Using the records below, copy exactly the part that opens with the line holding "The height and width of the screenshot is (440, 773)." and closes with the line holding "The height and width of the screenshot is (412, 733).", minus the pictures.

#### Supplied data:
▼
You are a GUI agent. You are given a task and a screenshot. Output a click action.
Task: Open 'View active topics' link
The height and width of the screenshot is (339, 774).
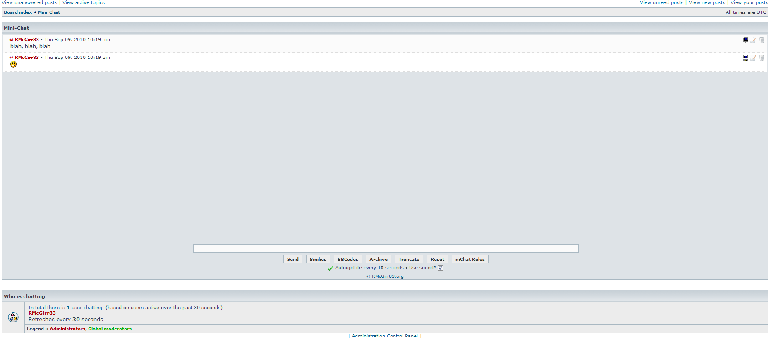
▲
▼
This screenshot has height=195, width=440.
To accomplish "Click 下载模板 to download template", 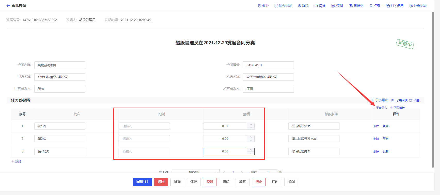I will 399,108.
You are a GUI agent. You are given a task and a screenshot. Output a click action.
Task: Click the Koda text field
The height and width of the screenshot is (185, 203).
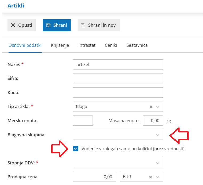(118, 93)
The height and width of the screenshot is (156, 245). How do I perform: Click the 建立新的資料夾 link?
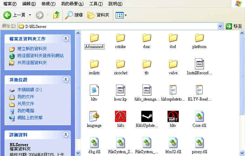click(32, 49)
▲
▼
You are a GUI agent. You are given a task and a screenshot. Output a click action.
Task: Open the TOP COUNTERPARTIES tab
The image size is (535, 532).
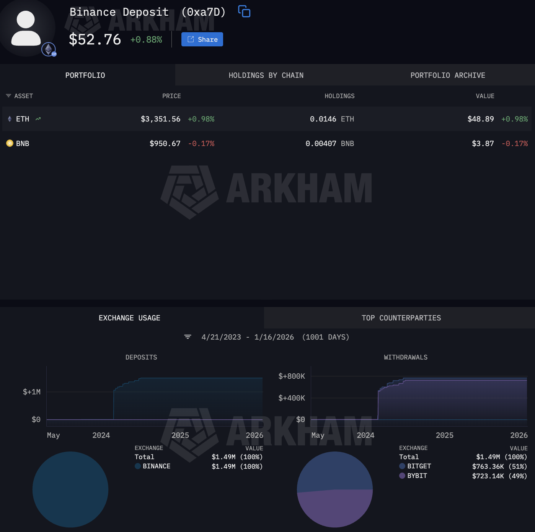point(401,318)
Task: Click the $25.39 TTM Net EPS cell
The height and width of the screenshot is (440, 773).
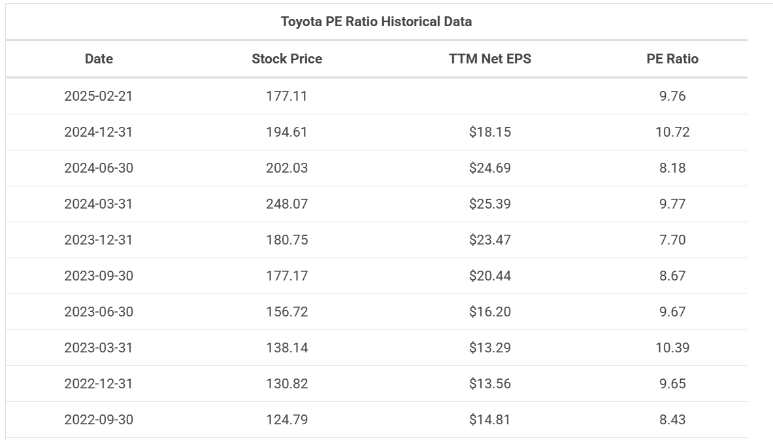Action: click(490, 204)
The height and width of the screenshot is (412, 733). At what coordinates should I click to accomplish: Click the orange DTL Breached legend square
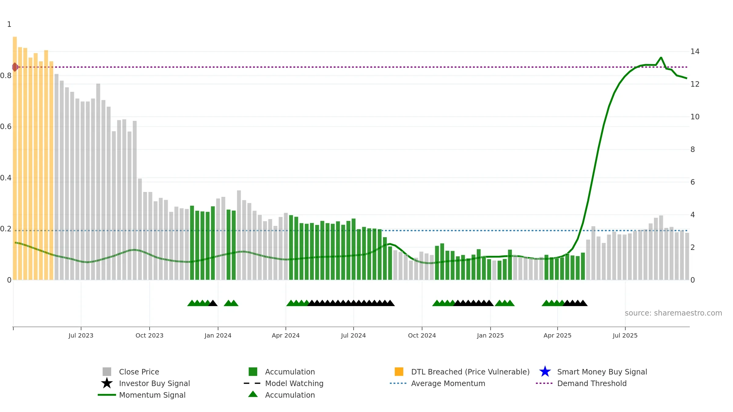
▲
#### Response:
The height and width of the screenshot is (440, 773).
Action: click(490, 204)
The height and width of the screenshot is (412, 733). At what coordinates should I click to accomplish: Click the orange DTL Breached legend square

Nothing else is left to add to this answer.